PROBLEM TO SOLVE
Copy out each line in the rows below that contains the word "sidebar".

MATERIAL FOR THIS EXERCISE

'''

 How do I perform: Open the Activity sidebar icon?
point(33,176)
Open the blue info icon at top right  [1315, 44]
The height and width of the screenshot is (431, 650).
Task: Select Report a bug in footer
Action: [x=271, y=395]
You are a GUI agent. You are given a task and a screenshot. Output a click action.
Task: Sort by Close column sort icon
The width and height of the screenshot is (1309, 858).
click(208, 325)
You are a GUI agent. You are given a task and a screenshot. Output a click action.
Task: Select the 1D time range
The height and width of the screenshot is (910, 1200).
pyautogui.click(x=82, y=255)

'''
'''

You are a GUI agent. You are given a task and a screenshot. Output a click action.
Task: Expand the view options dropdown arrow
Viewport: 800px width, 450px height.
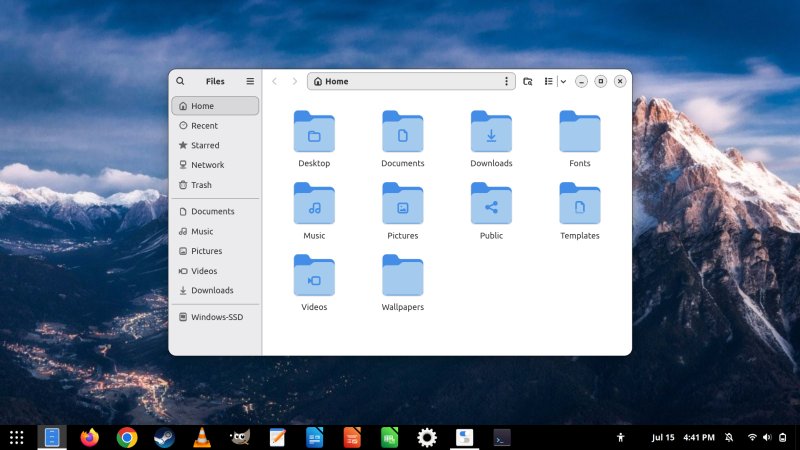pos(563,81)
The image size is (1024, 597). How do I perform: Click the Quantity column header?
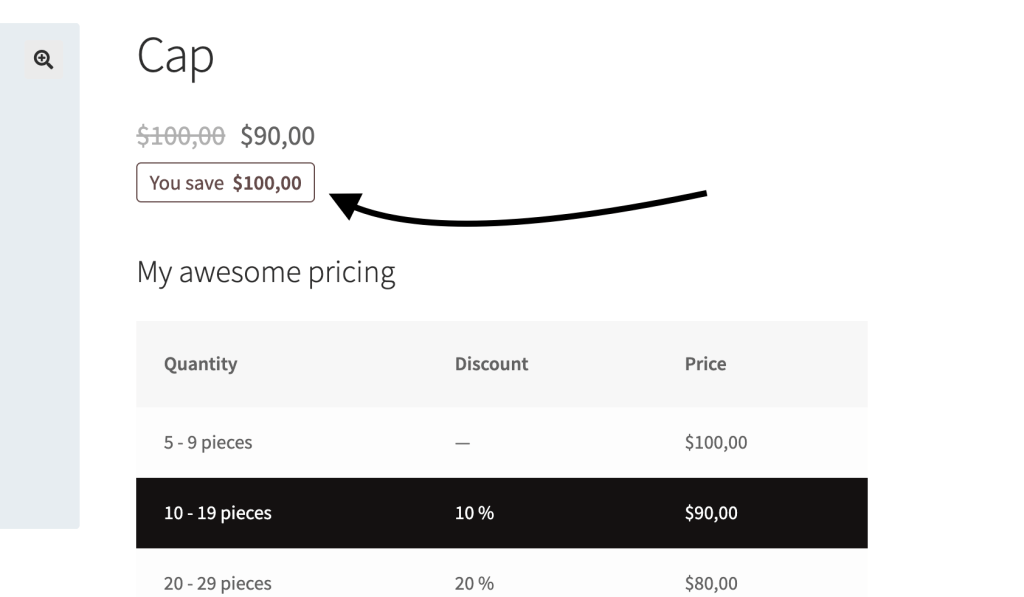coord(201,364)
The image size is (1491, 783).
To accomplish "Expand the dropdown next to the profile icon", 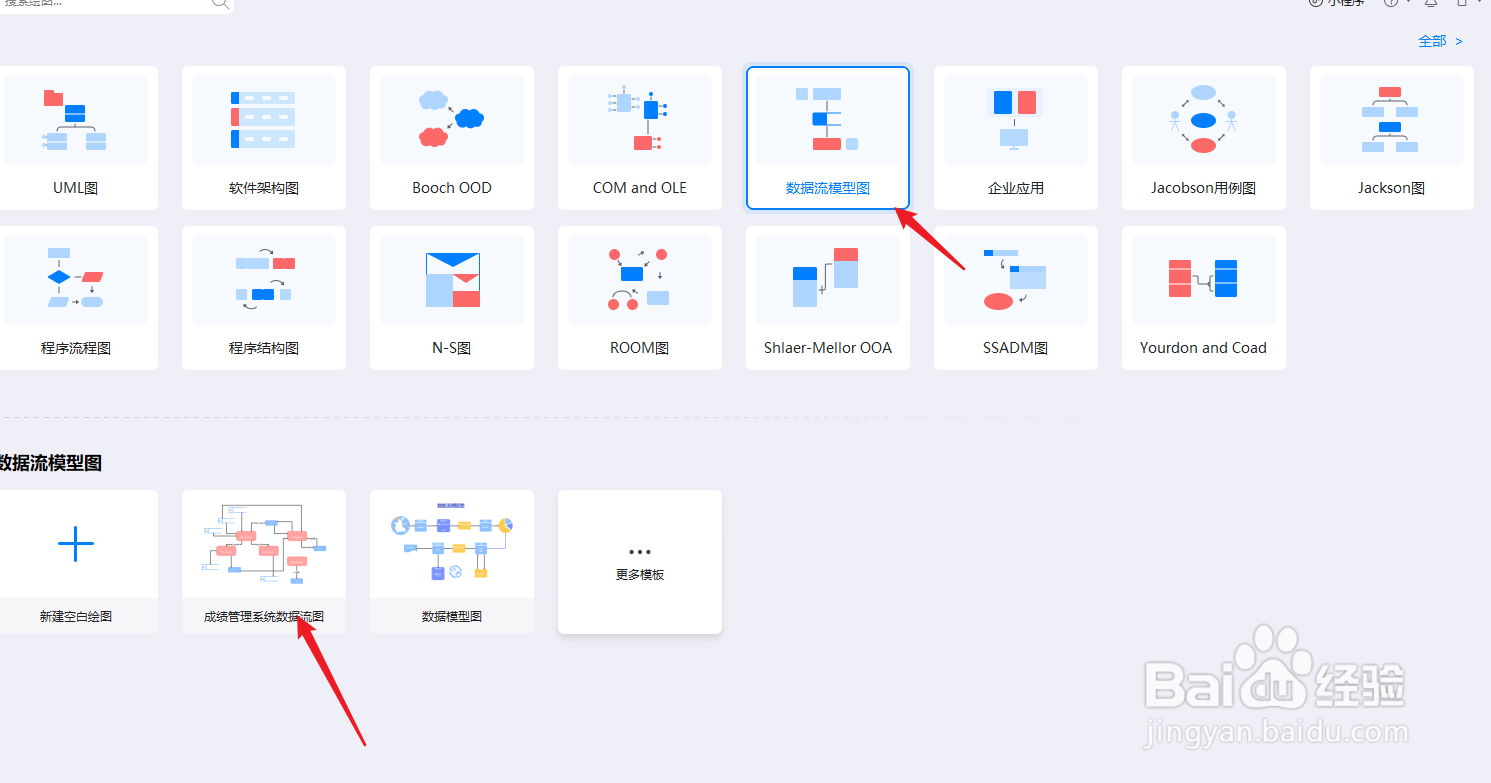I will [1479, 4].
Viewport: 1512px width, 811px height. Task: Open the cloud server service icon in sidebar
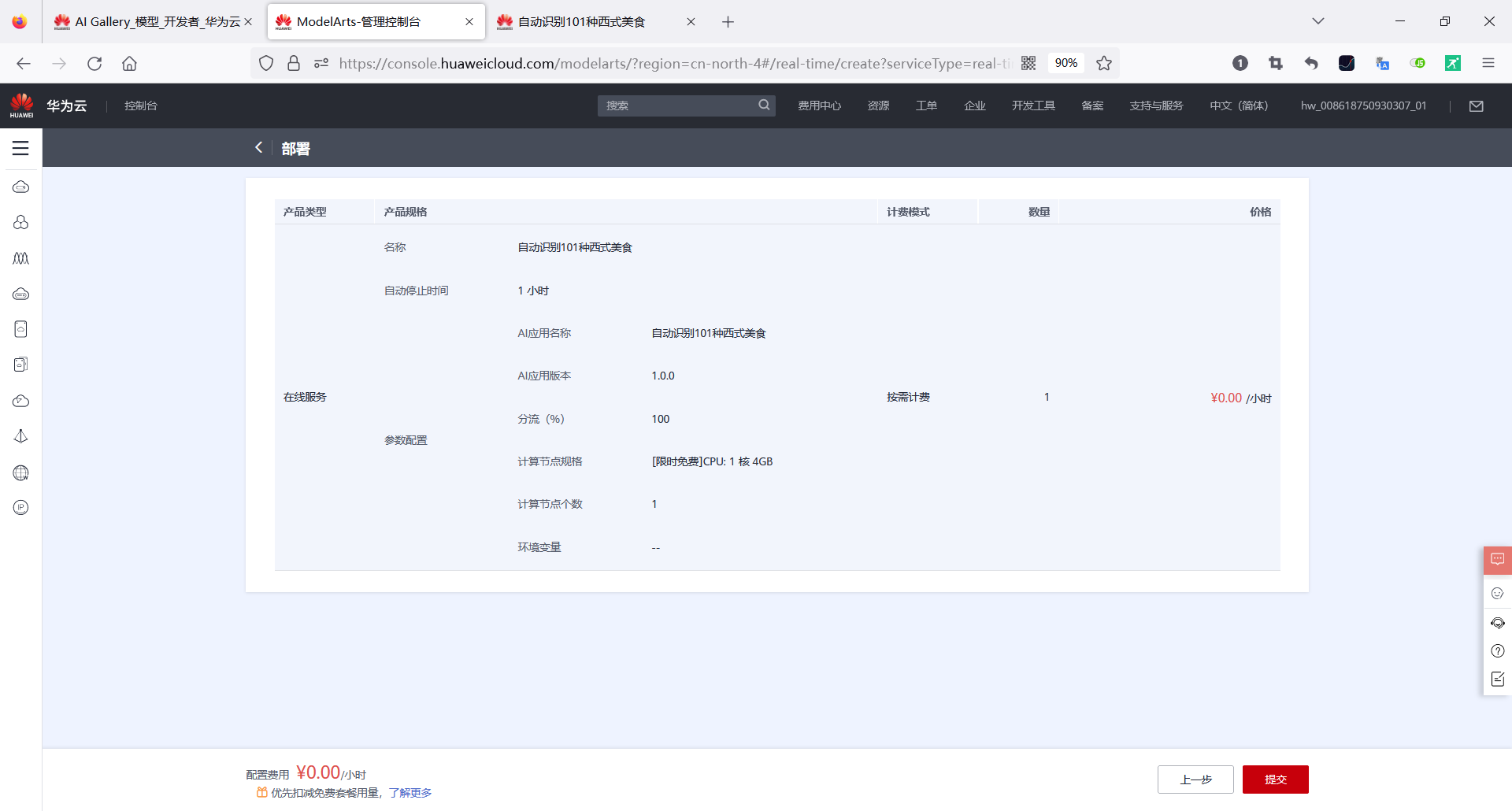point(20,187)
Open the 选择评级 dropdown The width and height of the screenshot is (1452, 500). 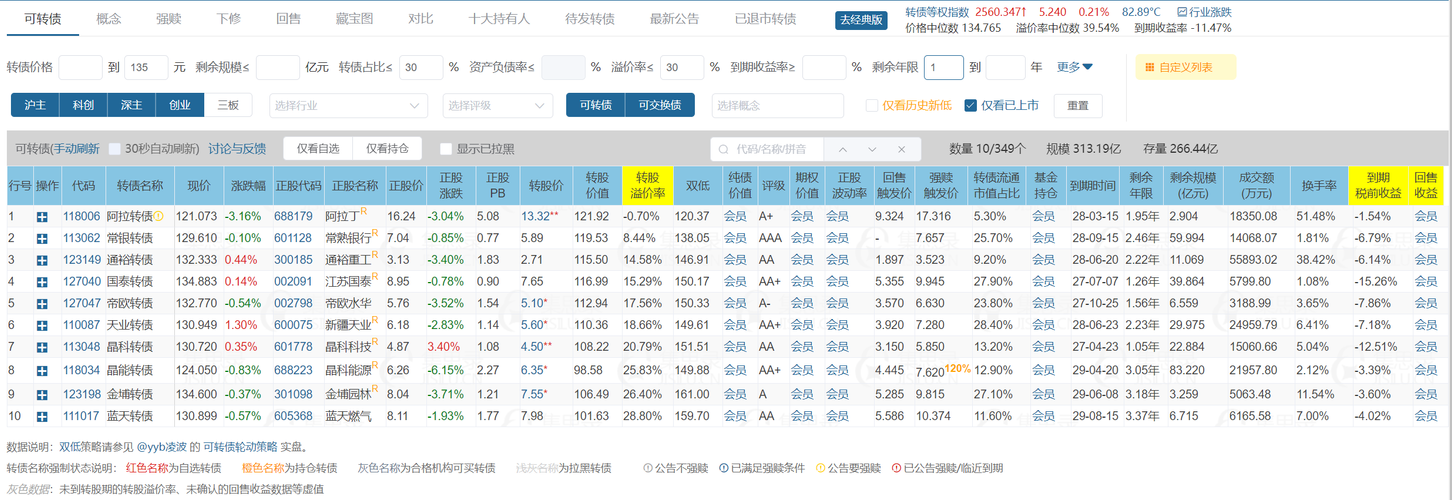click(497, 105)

'''
'''

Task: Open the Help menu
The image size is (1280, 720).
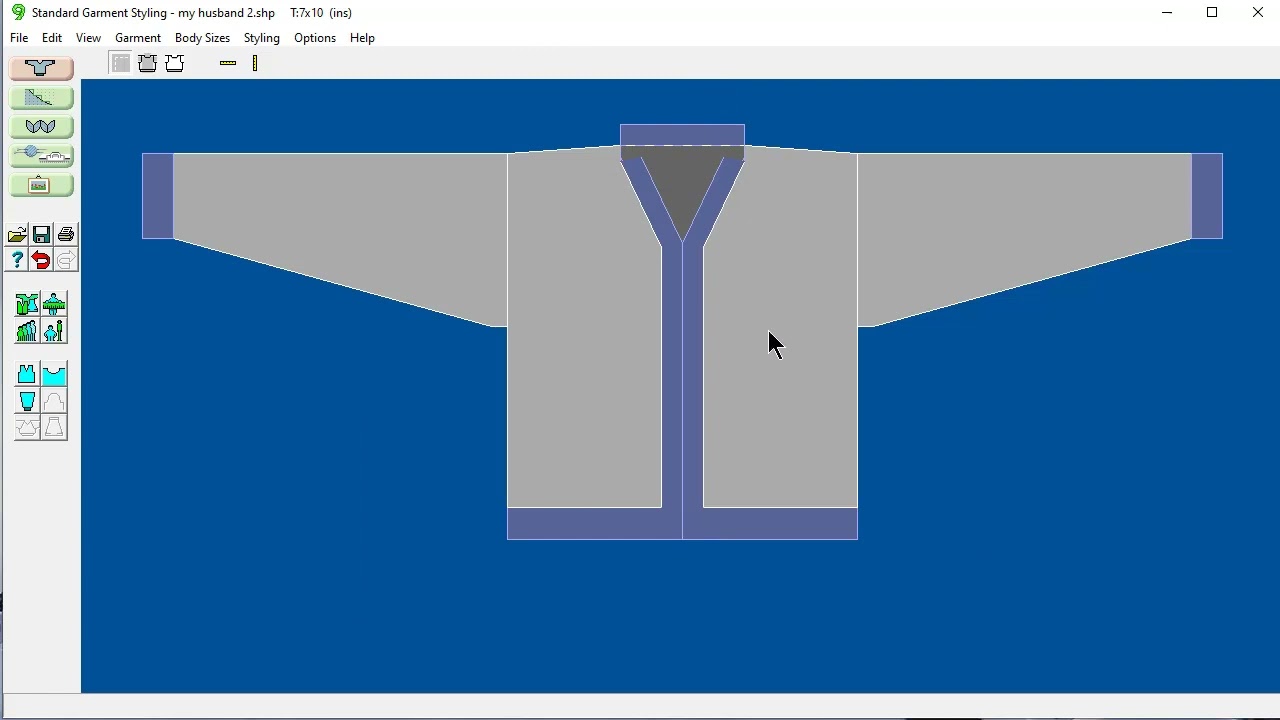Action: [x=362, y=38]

'''

REPLY
 How do I perform: Open the Activity sidebar icon?
Viewport: 1512px width, 811px height. Task: Open the cloud server service icon in sidebar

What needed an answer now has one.